I’ve already mentioned that I’m working on a dystopian science fiction novel. It will be, I hope, Philip K. Dick meets George Orwell thrust into a Stephen Spielberg film. That’s the aim, at least. I’ve had some rough nights where the words just don’t want to come (and those that do are crap), and other nights when things click and I’m at the edge of my seat, wondering what’s going to happen to our protagonists.
Wait, shouldn’t I know what’s going to happen to my characters? Well, yes and no. I’m writing with an outline, but it’s pretty loose. It’s a series of milestones the characters and/or plot must reach (though even those milestones can change in the course of the writing). A general roadmap without instructions on what roads to take. It’s enough to keep my destination in sight, while leaving open limitless possibilities on how to get there.

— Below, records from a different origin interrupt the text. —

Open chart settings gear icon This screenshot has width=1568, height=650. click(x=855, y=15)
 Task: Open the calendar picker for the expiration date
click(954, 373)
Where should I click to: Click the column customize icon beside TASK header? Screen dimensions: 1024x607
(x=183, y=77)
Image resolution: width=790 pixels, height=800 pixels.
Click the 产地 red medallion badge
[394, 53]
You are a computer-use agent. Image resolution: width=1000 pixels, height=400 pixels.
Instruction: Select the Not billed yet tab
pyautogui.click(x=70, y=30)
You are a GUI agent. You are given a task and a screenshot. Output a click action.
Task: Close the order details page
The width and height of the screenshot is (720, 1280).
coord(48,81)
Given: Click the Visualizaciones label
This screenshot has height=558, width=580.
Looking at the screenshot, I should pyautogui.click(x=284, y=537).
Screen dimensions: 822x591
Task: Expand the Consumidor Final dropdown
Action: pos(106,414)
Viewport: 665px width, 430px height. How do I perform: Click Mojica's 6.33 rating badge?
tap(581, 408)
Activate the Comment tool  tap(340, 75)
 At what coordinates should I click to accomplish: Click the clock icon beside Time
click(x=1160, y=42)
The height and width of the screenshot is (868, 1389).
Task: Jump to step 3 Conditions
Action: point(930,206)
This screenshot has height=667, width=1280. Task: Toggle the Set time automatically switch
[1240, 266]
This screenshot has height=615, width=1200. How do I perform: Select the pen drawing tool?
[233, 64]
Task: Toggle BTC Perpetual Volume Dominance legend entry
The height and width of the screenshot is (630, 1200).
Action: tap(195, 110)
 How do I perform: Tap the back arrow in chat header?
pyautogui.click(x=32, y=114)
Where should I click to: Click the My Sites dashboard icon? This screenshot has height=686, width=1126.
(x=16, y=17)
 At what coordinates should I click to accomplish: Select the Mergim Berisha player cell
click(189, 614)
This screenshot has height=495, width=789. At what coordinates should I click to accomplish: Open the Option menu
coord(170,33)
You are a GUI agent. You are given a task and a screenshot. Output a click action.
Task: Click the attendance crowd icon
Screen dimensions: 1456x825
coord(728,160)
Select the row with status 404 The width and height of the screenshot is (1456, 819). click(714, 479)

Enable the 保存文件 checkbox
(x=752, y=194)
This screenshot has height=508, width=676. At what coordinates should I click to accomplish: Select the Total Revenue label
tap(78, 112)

This approach is based on the overwhelmingly positive experience I had writing a middle grade fantasy novel last year. It kept my plot moving so briskly that I knew it was the right approach for this project. Prior to that, I had written a (terrible) fantasy novel based on a very strict outline. A to B to C to D. I knew well in advance what happened in each chapter, how it happened, and so on, right down to the letter.
It was boring. Both boring to write and boring to read.
Granted, I’m a much better writer now than I was then. I’d almost assuredly do a better job with that same story now. Yet it’s more than that. I left myself little room to explore the characters, world, and story. No room to be surprised at the turn a scene takes. No excitement of following a thread to see where it leads – excitement which (I hope) ends up on the page. Often, such turns can be far more natural and exciting than your meticulously crafted outline. After all, when you’ve hammered out that outline, you weren’t yet living with these characters.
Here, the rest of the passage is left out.